Put the lines from the one with "At what coordinates" up to and including the one with "tap(973, 826)" into a JSON list of strings, one string per line, skipping blank lines. Leave the pictures out of your answer.

## Begin INFORMATION GIVEN

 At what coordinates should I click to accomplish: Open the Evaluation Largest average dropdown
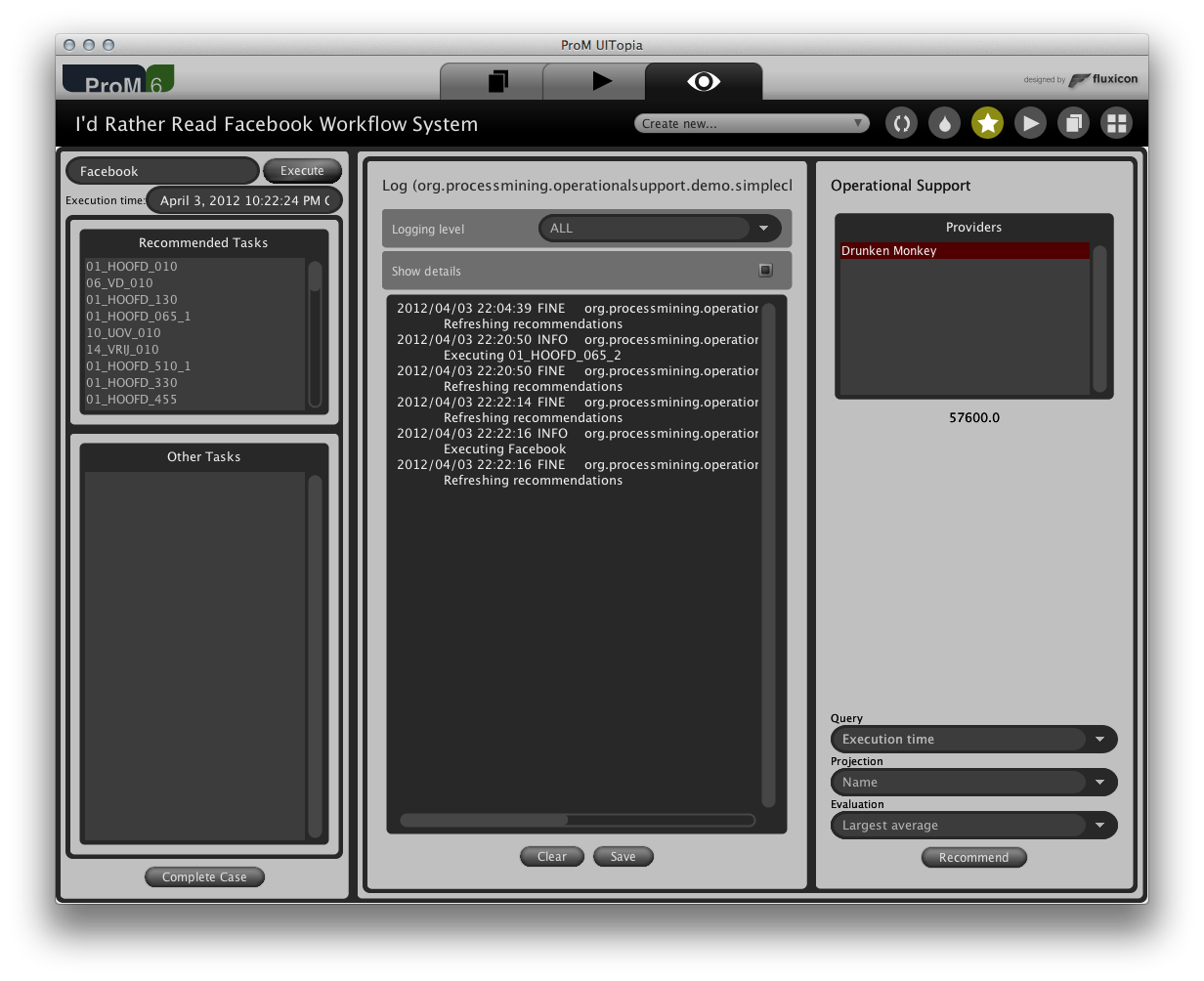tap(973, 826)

## End INFORMATION GIVEN
## Begin INFORMATION GIVEN

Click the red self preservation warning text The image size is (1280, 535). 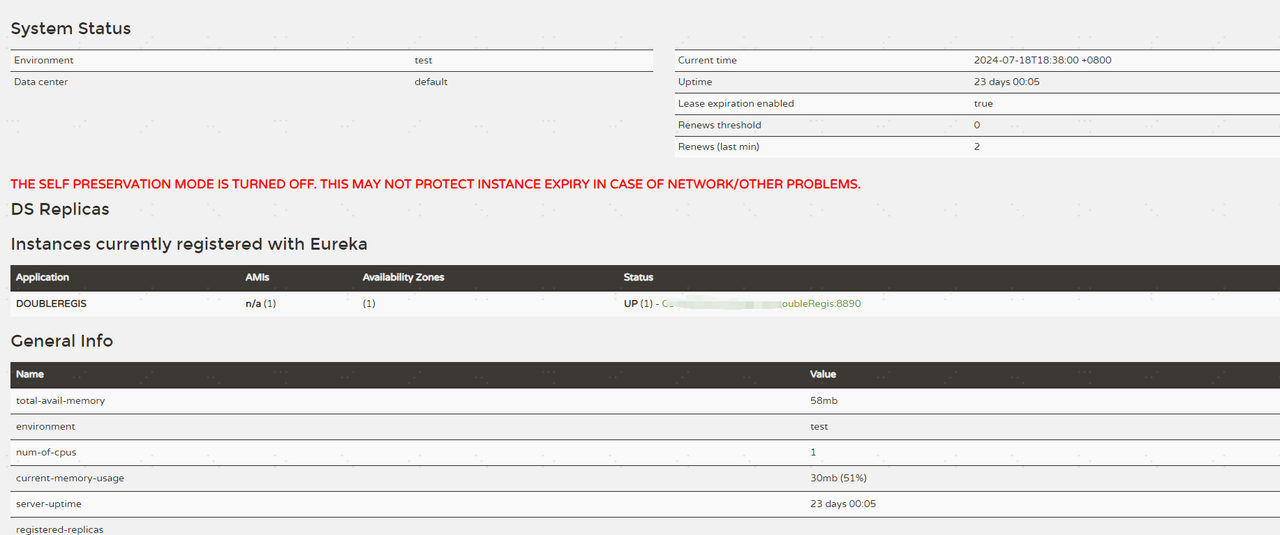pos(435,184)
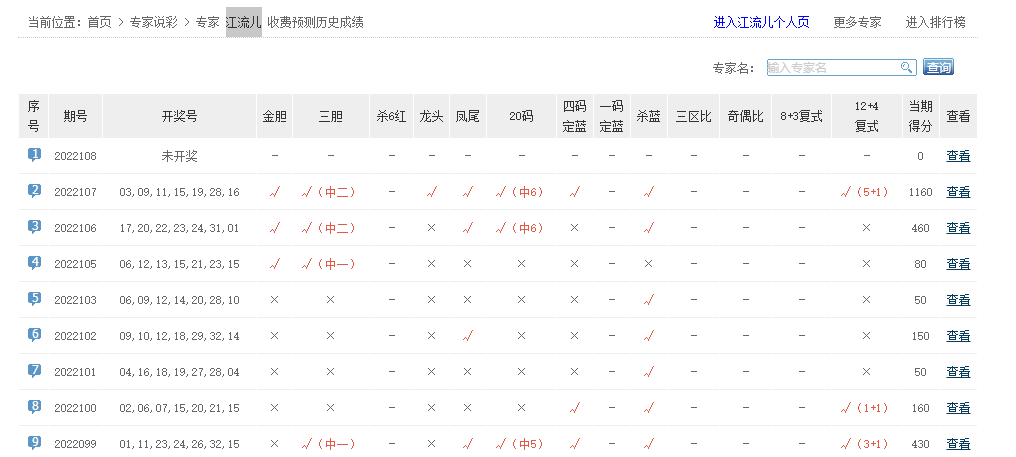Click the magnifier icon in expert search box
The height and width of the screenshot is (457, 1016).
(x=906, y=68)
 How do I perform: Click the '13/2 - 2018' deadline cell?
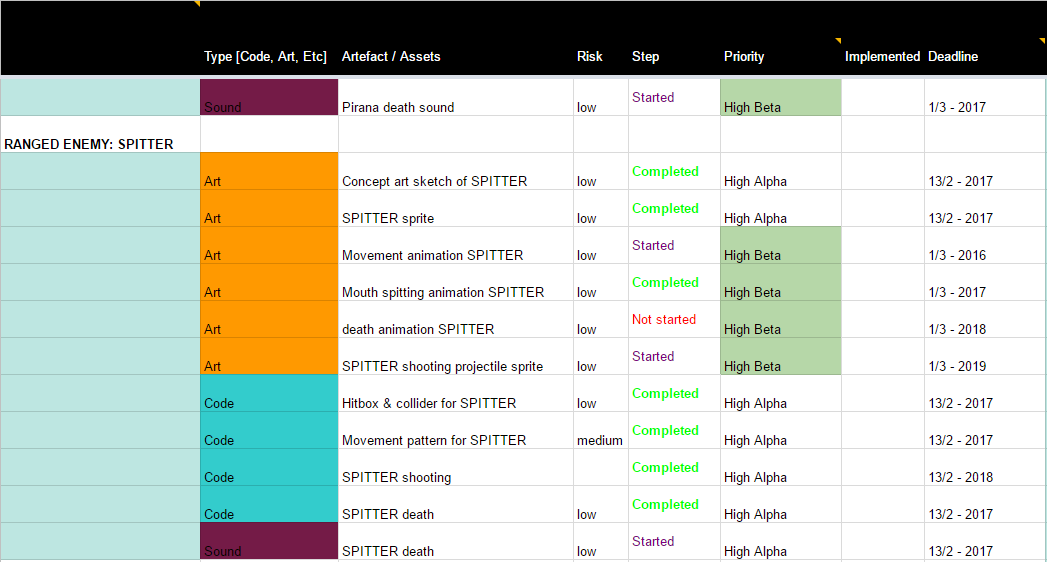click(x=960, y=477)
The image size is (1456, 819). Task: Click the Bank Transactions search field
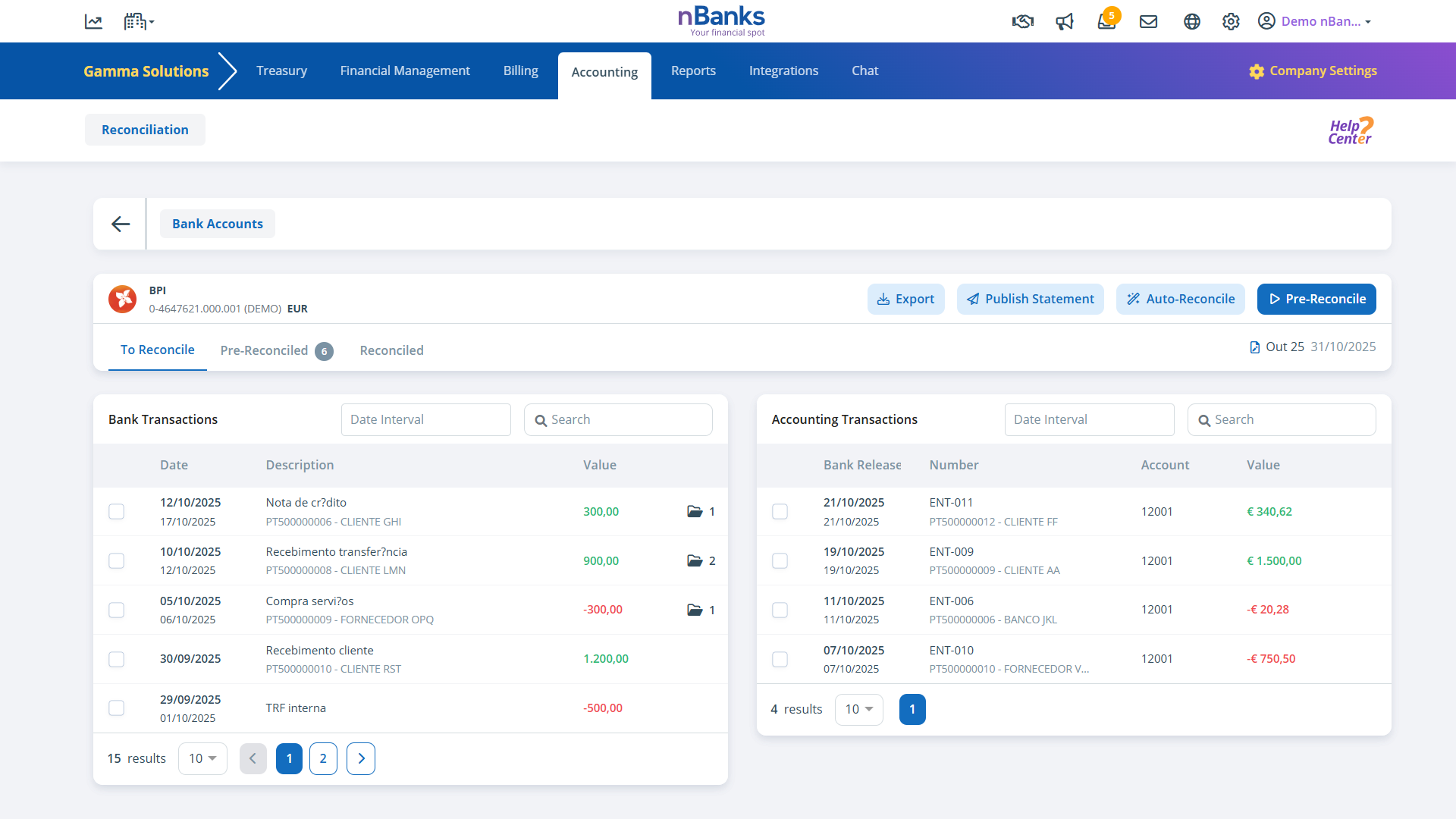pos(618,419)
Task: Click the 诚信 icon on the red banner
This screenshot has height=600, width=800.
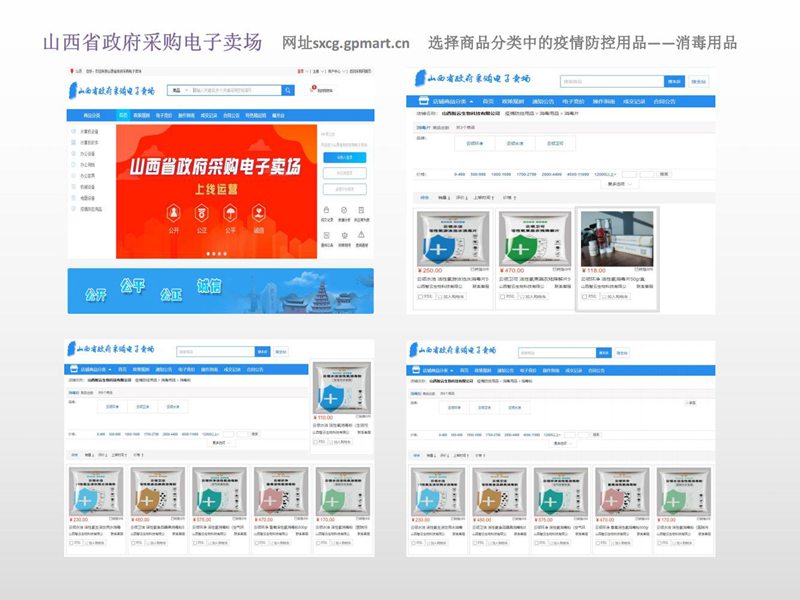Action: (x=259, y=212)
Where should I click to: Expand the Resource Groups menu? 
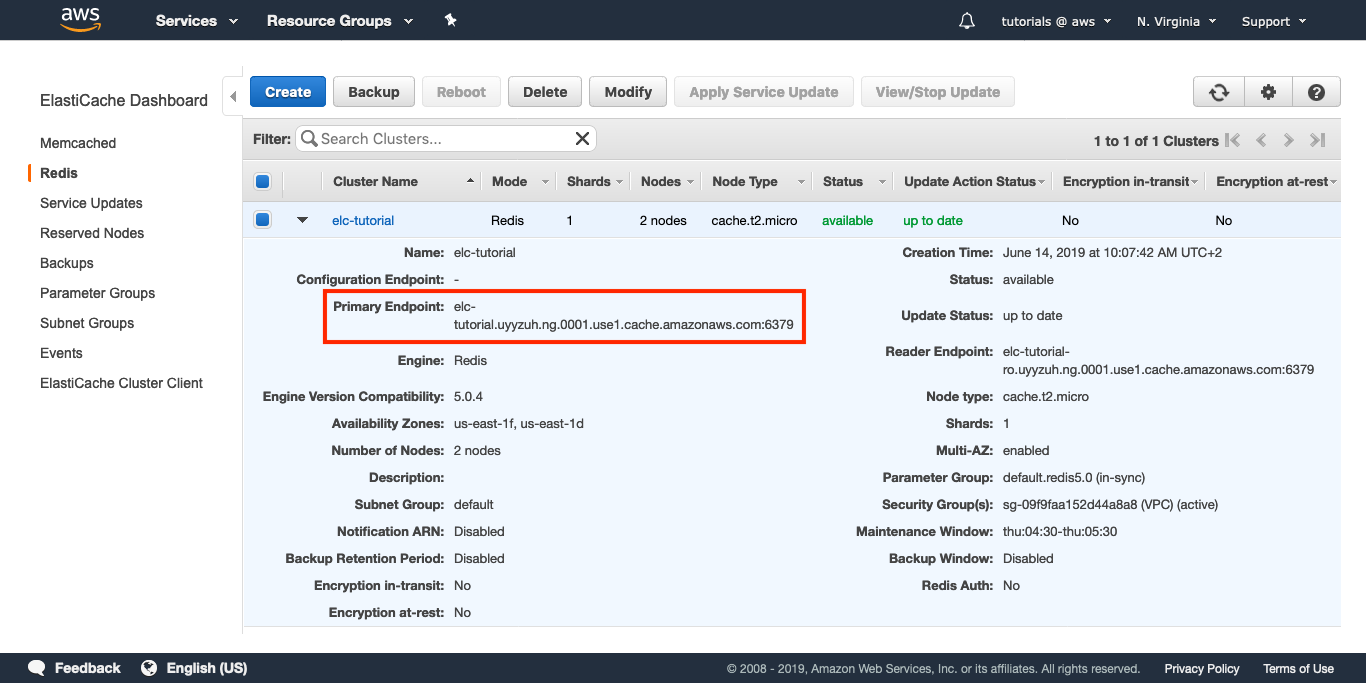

## End INFORMATION GIVEN

- [RESPONSE TO THIS TASK]:
[
  " At what coordinates should I click to accomplish: Open the Evaluation Largest average dropdown",
  "tap(973, 826)"
]